La coopération entre la République démocratique du Congo et le Burundi prend une dimension sociale et humaine. À Kinshasa, lundi 22 juin 2026, la Première dame congolaise Denise Nyakeru Tshisekedi a accueilli son homologue burundaise Angeline Ndayishimiye en marge de la visite d’État du président burundais Évariste Ndayishimiye. Au cœur des échanges : l’autonomisation, l’inclusion sociale et le renforcement des initiatives destinées aux populations vulnérables.

Selon les informations publiées par la Présidence du Burundi, cette rencontre a mis en avant la volonté des deux fondations partenaires de renforcer leur coopération dans les domaines sociaux, notamment l’accompagnement des femmes, l’éducation et l’insertion économique.

Des outils pour reconstruire l’espoir

Au siège de la Fondation LONA, les deux Premières dames ont participé à une remise d’outils de travail à des personnes vivant avec handicap, formées auparavant à l’Institut national de préparation professionnelle (INPP).

Ce geste dépasse la simple assistance. Il s’inscrit dans une logique d’autonomisation : offrir des moyens de production pour permettre aux bénéficiaires de devenir des acteurs de leur propre développement.

La philosophie portée par Denise Nyakeru Tshisekedi repose sur une conviction : la dignité humaine passe aussi par la capacité de travailler, de créer et de construire son avenir.

Comme l’écrivait Nelson Mandela : « L’éducation est l’arme la plus puissante que l’on puisse utiliser pour changer le monde. » À cette éducation s’ajoute aujourd’hui l’accès aux outils qui permettent de transformer les compétences en opportunités.

Une diplomatie sociale au service des communautés

La collaboration entre la Fondation Denise Nyakeru Tshisekedi (LONA) et la Fondation Bonne action Umugiraneza d’Angeline Ndayishimiye illustre une nouvelle forme de rapprochement régional. Au-delà des relations institutionnelles entre États, ce partenariat construit des passerelles directes entre les populations.

Les deux structures misent sur trois grands axes : l’éducation, l’autonomisation des femmes et l’inclusion sociale. Une approche qui vise à répondre aux réalités quotidiennes des communautés congolaises et burundaises.

Cette dynamique rappelle que la diplomatie ne se limite pas aux accords politiques. Elle peut aussi prendre la forme d’actions concrètes qui améliorent la vie des citoyens.

La solidarité comme force régionale

Dans une région des Grands Lacs confrontée à de nombreux défis sociaux, l’engagement des Premières dames apparaît comme un levier de rapprochement humain. Sans remplacer l’action des États, leurs initiatives complètent les efforts publics en mettant l’accent sur les personnes souvent laissées en marge.
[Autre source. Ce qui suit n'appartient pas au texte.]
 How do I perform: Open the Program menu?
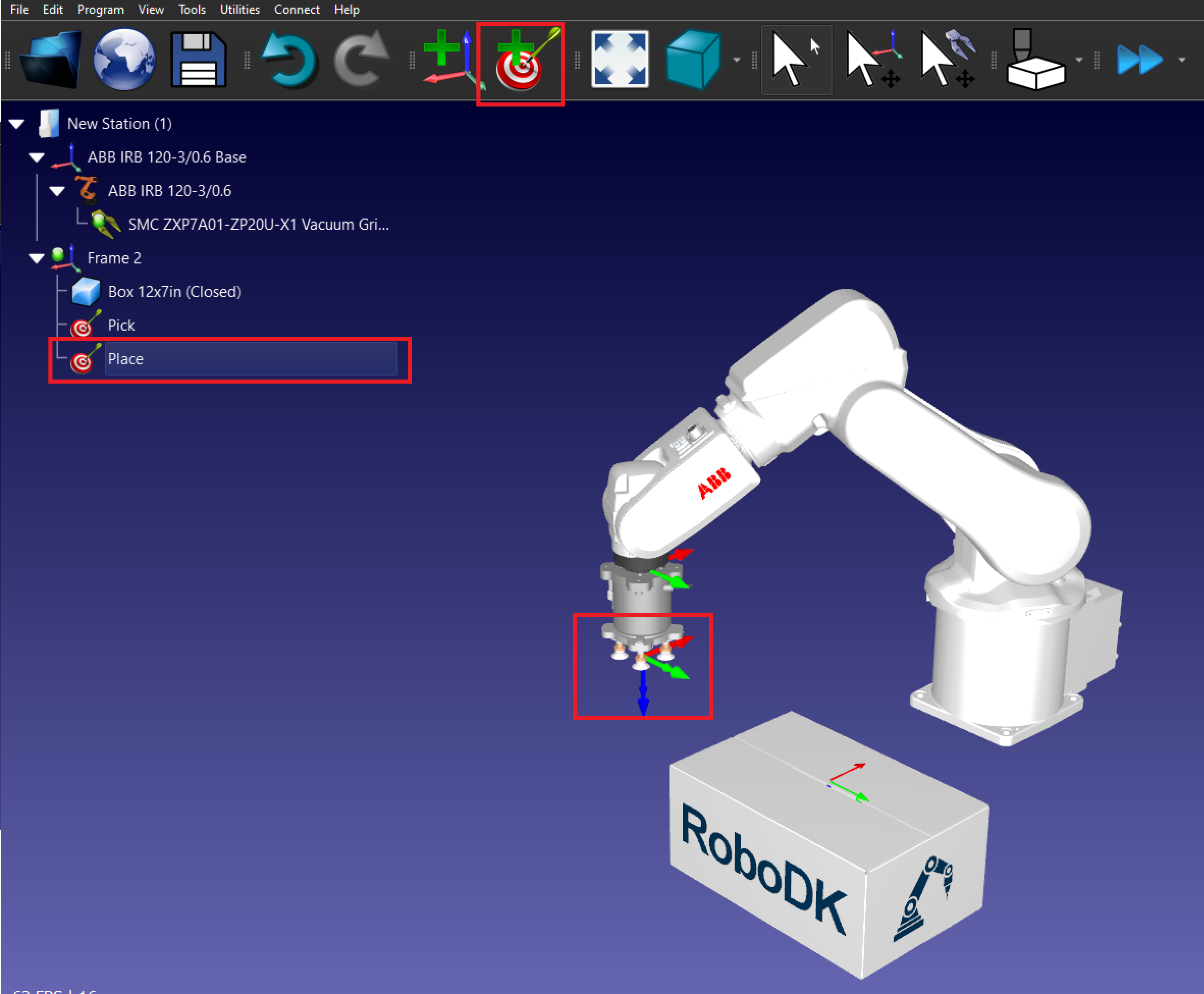pyautogui.click(x=101, y=9)
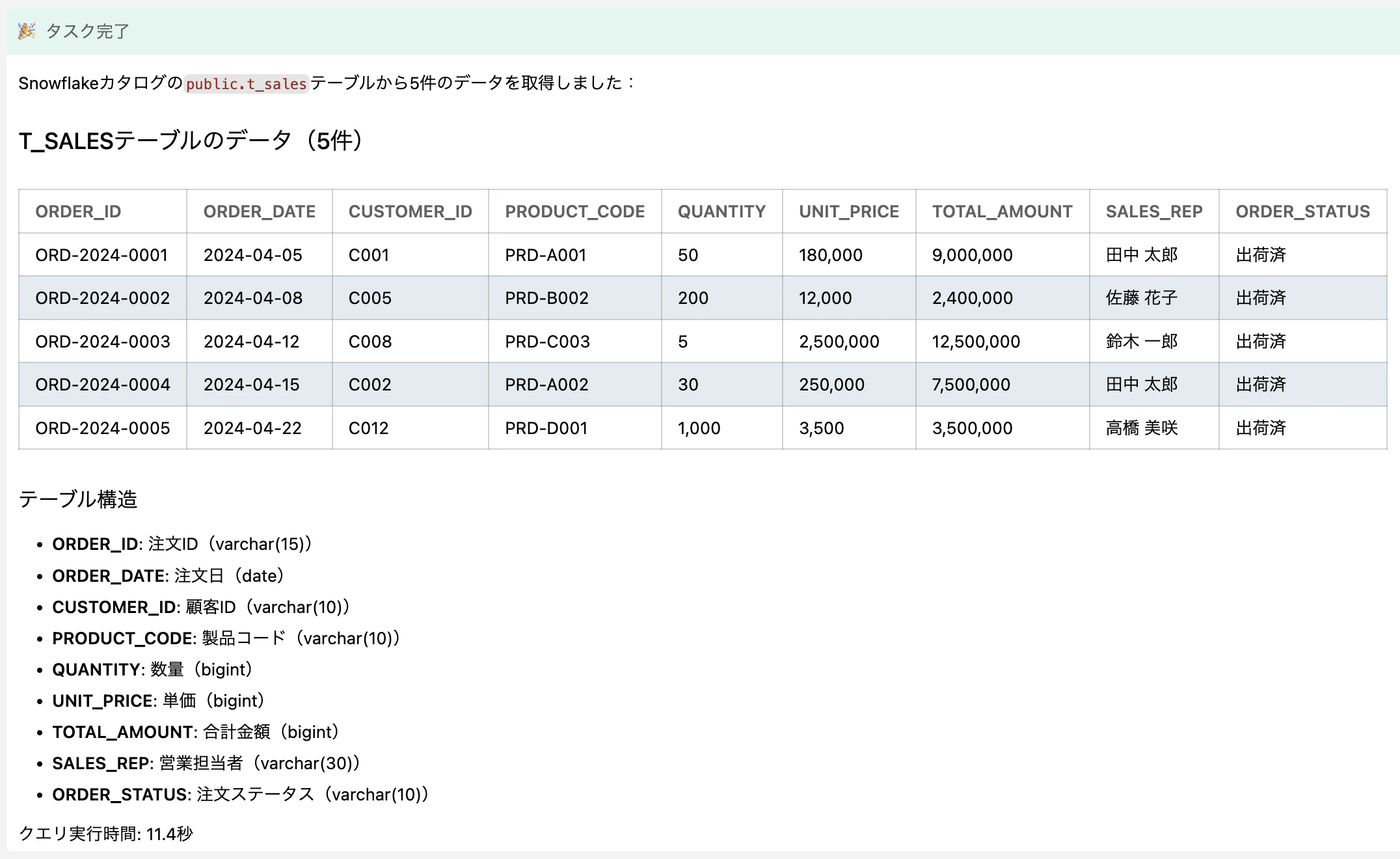
Task: Select the SALES_REP column header
Action: point(1153,211)
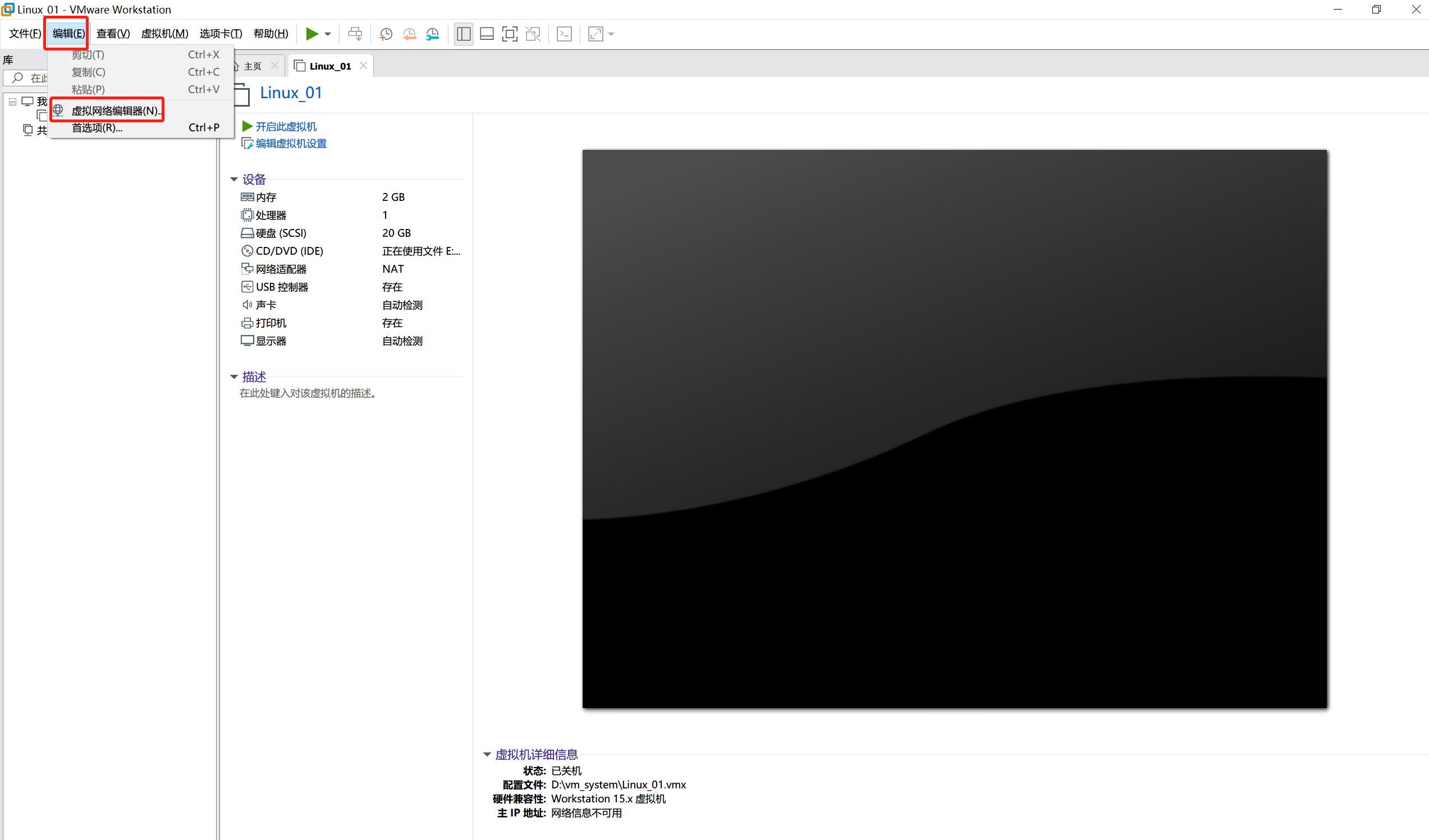Click the Unity mode toolbar icon

[533, 34]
Former, équiper, accompagner : cette méthode transforme l’aide ponctuelle en opportunité durable.

Comme le rappelait Kofi Annan : « Aucun de nous, en agissant seul, ne peut atteindre le succès. »

La rencontre entre Denise Nyakeru Tshisekedi et Angeline Ndayishimiye envoie ainsi un message fort : les ponts entre les peuples ne se construisent pas seulement avec des discours, mais avec des actes. Dans les ateliers, les formations et les projets communautaires, la solidarité devient une réalité visible, capable de rapprocher durablement Kinshasa et Bujumbura.